- _ABOUT THIS EXERCISE_: Only what runs from the line with "You are a GUI" to the end of the data should appear in the answer, exactly as written and without pictures.

Items listed in a dataset
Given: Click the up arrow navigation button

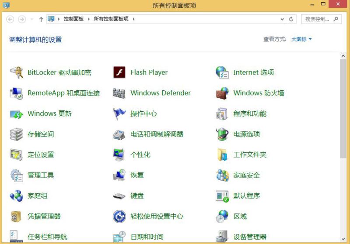Looking at the screenshot, I should pyautogui.click(x=41, y=19).
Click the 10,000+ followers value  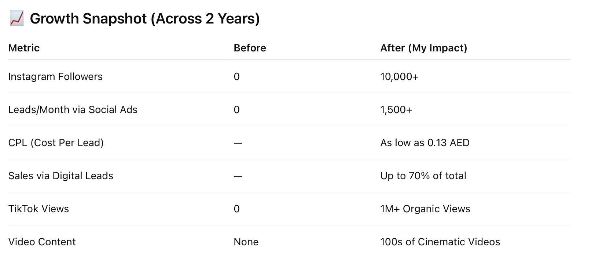399,77
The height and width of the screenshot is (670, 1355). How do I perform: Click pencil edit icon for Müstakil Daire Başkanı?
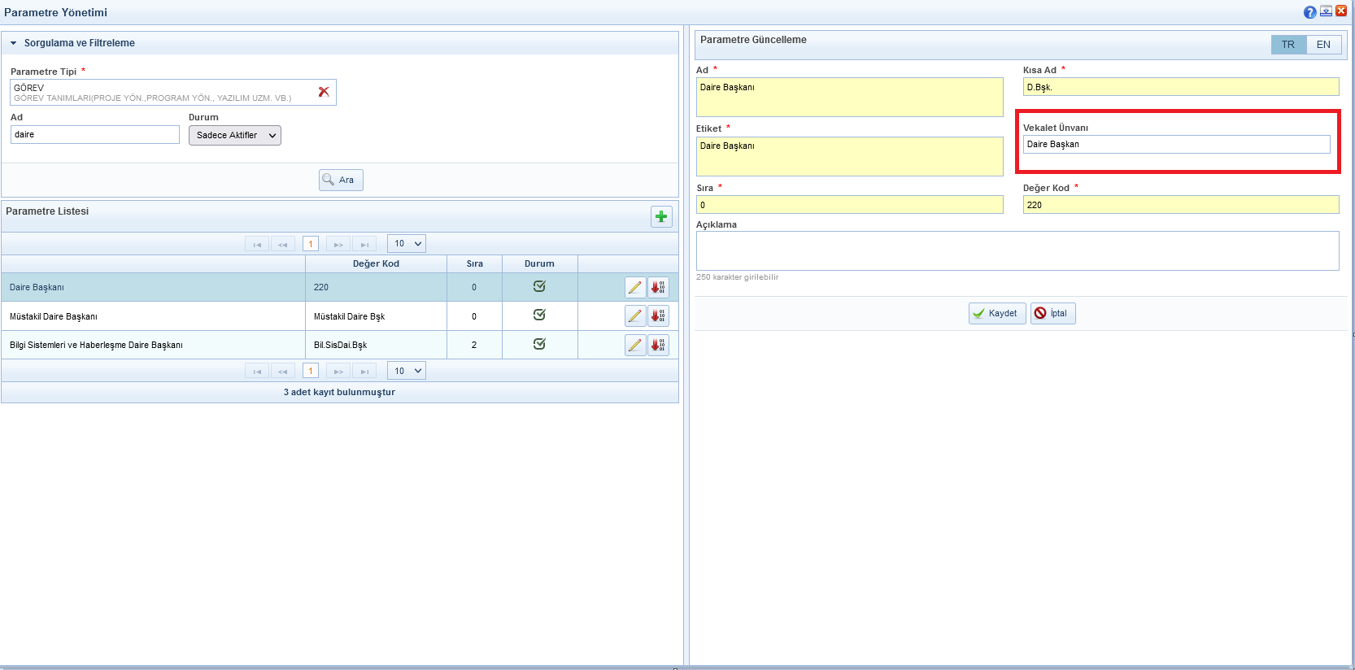(x=635, y=316)
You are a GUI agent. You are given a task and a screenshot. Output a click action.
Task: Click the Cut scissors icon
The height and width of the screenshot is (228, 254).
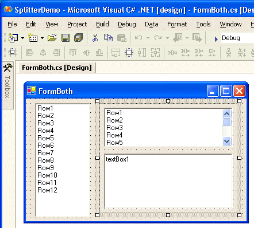click(95, 38)
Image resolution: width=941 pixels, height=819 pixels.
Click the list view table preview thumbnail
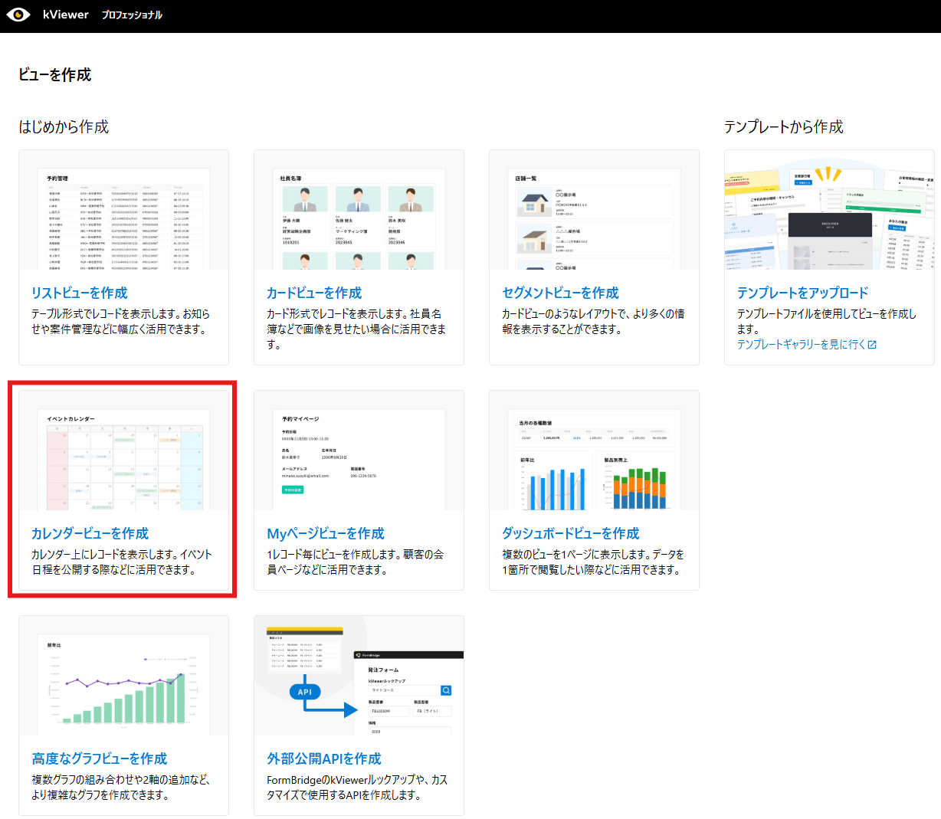pos(123,218)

- _SOLUTION TO THIS PROBLEM_:
You are a GUI agent. You are given a task and a screenshot. Output a click action.
Task: Click the Cut scissors icon
The height and width of the screenshot is (228, 254).
click(95, 38)
Image resolution: width=941 pixels, height=819 pixels.
Click the list view table preview thumbnail
pos(123,218)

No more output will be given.